Et cette stratégie semble payer. Loin d’être une simple plateforme de discussion, Reddit est devenu une puissance financière. Les résultats du T3 2025 sont éloquents:
Ces chiffres montrent une entreprise en pleine expansion qui n’a pas besoin des chatbots pour assurer sa croissance. Elle a le luxe de pouvoir choisir ses partenaires et de dicter ses conditions.
Si Steve Huffman minimise l’impact de l’IA externe sur son trafic, il mise tout sur celle interne pour transformer l’expérience utilisateur. La véritable ambition de Reddit n’est pas d’être une source pour les chatbots externes, mais de devenir lui-même un moteur de réponse. L’entreprise continue d’investir massivement pour faire de la recherche une partie centrale de l’expérience. Et les résultats sont déjà là. Le PDG a révélé que la société traite déjà 20 % de ses volumes de recherche via sa nouvelle fonctionnalité « Answers » alimentée par l’IA et via la barre de recherche principale.
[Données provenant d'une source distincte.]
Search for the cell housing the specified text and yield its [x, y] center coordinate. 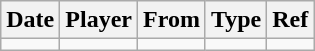
Ref [290, 20]
Player [99, 20]
Type [236, 20]
From [171, 20]
Date [30, 20]
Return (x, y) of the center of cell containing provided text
Le volume est considérable, au troisième trimestre, 75 millions de personnes ont utilisé la fonction de recherche chaque semaine. L’objectif, annoncé par Huffman, est de fusionner complètement l’IA et l’expérience de recherche de base au cours des prochains trimestres. En d’autres termes, Reddit est en train de construire son propre concurrent de Perplexity ou de la recherche IA de Google, directement intégré à sa plateforme. Au fond, pourquoi iriez-vous demander à un chatbot externe « quel est le meilleur casque audio selon de vrais utilisateurs » quand vous pouvez poser la question directement à Reddit et obtenir une réponse synthétisée par l’IA, basée sur des millions de discussions authentiques ?
Pour finir, cette croissance doit être soutenue par une capacité à retenir les nouveaux venus. Parallèlement à ses ambitions en matière d’IA, Reddit expérimente un nouveau flux d’intégration (onboarding) plus simple. L’objectif est de réduire la friction pour les nouveaux utilisateurs, souvent intimidés par la structure unique de la plateforme.
« Nous voulons qu’ils voient dès leur première session que Reddit est incroyable et qu’il a du contenu pour eux. Notre objectif est donc de connecter les utilisateurs avec du contenu pertinent très rapidement », a expliqué Huffman.
L’image qui se dessine est celle d’une entreprise remarquablement stratégique. Reddit comprend que sa valeur ne réside pas dans le trafic de clics généré par l’IA, mais dans les données brutes qui alimentent cette dernière. La société monétise ces données auprès de partenaires triés sur le volet, tout en utilisant ses revenus explosifs pour construire ses propres outils d’IA internes. L’objectif final n’est pas d’être une note de bas de page dans les réponses de ChatGPT, mais de devenir la destination unique où la recherche IA et la communauté humaine authentique fusionnent.